**** Exercise inputs

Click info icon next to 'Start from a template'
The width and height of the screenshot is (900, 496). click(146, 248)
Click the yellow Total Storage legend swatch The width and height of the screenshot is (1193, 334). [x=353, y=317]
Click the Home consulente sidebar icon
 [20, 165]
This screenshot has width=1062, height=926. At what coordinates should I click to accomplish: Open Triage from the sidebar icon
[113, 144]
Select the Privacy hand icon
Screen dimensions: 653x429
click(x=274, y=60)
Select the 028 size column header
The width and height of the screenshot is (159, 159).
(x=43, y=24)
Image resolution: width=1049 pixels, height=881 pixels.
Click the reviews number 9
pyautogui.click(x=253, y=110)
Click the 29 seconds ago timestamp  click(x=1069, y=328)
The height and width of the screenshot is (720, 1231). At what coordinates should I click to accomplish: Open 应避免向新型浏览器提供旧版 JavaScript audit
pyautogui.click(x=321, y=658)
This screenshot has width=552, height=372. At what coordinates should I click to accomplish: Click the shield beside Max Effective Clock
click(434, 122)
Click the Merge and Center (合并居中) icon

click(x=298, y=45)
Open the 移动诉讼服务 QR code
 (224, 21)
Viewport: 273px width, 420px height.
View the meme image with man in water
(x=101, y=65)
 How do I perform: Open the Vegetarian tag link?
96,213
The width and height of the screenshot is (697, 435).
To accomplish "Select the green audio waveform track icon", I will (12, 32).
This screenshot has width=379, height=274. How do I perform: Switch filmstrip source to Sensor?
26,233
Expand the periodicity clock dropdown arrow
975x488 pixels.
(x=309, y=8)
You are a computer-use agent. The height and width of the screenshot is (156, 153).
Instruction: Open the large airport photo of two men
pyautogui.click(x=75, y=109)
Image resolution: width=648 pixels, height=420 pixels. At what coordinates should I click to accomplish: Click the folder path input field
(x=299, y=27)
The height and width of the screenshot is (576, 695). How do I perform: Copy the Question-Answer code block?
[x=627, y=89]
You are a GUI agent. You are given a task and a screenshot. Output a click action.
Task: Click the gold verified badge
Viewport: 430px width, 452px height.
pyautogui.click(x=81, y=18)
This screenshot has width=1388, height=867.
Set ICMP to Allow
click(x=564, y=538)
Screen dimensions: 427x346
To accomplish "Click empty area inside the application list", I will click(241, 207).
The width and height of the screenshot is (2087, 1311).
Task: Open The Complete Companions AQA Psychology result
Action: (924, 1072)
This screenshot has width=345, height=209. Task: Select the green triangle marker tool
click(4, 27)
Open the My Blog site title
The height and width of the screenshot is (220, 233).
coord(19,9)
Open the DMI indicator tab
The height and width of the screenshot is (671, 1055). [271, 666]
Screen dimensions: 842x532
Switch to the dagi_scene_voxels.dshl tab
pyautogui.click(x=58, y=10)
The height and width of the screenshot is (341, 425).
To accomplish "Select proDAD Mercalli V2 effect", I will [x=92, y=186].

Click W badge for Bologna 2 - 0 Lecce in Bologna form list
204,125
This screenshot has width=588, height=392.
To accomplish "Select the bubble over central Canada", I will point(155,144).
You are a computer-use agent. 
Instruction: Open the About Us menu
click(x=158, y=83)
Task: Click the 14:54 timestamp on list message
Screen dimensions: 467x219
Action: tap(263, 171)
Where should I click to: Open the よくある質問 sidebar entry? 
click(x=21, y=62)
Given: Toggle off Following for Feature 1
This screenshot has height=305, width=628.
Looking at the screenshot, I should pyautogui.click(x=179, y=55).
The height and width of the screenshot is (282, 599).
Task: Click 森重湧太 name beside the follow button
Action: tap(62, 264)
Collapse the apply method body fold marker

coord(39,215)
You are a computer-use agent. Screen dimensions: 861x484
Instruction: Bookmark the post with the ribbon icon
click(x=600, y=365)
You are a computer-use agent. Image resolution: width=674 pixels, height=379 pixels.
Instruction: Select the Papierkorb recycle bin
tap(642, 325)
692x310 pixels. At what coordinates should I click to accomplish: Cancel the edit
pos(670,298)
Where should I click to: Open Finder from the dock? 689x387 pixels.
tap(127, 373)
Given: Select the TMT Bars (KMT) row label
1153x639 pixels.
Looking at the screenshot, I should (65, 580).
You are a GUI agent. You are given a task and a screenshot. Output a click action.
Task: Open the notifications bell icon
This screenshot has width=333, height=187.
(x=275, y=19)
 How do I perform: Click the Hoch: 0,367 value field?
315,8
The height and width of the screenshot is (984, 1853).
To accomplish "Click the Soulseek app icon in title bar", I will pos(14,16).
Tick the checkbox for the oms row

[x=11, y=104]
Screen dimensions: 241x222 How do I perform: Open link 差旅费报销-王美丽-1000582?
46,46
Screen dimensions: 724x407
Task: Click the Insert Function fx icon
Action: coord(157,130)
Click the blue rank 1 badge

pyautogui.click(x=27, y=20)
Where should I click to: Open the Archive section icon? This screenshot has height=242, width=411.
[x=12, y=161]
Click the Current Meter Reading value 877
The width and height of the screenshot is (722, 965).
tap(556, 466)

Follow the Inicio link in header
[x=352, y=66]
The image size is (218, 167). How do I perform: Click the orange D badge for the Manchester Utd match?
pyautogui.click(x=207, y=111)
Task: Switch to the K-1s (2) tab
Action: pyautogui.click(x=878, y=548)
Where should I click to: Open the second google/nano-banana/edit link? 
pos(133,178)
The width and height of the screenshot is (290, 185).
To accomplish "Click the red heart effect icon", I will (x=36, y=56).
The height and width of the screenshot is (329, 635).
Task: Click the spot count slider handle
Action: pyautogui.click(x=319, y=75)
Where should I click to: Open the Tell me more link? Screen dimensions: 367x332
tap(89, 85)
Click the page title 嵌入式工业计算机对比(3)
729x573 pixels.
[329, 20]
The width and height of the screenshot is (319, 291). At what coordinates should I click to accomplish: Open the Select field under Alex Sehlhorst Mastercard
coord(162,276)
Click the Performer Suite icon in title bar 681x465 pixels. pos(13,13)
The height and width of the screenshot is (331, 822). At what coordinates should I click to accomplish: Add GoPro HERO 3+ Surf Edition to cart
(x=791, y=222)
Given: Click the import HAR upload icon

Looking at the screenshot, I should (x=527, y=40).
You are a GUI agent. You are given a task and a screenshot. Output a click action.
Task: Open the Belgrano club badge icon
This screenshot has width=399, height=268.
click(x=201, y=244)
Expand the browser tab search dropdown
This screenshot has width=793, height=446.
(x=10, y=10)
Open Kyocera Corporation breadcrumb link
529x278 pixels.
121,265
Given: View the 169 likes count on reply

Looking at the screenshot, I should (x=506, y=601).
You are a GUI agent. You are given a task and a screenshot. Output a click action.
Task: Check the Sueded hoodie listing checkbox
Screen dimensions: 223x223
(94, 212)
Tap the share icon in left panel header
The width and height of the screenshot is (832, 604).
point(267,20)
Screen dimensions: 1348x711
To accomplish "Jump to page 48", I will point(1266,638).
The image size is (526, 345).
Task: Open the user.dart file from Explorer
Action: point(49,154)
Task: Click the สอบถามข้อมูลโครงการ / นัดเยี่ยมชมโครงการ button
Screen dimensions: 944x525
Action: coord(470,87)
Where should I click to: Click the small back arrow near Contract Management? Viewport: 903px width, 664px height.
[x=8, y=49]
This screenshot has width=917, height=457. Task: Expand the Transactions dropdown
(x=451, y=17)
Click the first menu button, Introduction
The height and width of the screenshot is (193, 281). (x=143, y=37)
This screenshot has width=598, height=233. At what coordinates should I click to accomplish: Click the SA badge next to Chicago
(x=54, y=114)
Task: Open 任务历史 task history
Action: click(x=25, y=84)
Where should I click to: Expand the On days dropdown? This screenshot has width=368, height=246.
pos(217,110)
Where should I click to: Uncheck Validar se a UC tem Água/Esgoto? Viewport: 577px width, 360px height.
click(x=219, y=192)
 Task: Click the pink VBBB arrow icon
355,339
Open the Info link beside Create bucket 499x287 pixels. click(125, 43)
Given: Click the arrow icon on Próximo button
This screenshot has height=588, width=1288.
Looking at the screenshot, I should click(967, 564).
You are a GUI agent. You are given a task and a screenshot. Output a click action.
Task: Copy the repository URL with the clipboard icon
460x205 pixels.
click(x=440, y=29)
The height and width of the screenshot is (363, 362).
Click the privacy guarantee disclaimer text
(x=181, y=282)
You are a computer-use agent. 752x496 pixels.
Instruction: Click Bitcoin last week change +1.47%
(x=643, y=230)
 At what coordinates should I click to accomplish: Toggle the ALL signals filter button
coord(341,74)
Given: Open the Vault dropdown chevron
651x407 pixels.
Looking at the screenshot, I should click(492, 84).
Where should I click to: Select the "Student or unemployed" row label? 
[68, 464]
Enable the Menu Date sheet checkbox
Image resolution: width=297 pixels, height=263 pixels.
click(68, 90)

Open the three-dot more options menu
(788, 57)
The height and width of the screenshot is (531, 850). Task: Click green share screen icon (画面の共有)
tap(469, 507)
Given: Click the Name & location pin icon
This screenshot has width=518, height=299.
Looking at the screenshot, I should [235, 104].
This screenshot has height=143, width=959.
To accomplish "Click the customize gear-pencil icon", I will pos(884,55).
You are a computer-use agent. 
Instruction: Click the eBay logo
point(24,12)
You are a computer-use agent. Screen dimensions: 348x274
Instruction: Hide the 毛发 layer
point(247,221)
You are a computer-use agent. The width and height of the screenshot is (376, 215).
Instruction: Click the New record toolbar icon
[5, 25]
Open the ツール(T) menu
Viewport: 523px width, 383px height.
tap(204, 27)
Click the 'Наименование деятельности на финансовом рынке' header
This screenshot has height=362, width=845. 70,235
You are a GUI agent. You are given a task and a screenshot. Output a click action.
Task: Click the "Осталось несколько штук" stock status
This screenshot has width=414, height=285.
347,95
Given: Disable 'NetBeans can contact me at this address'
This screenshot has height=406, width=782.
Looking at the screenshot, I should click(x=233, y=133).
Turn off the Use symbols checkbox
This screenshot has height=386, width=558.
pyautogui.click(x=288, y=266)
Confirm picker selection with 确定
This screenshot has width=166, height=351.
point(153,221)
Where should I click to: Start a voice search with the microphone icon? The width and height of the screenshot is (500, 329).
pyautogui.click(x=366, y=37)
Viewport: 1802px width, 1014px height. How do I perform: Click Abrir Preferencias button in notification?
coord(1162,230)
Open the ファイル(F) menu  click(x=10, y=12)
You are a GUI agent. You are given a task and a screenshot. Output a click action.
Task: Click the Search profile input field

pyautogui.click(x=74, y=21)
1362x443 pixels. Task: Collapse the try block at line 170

********

Problem:
Give the number of lines in the entries that include the string "timestamp", and nothing more.

Answer to this exercise:
2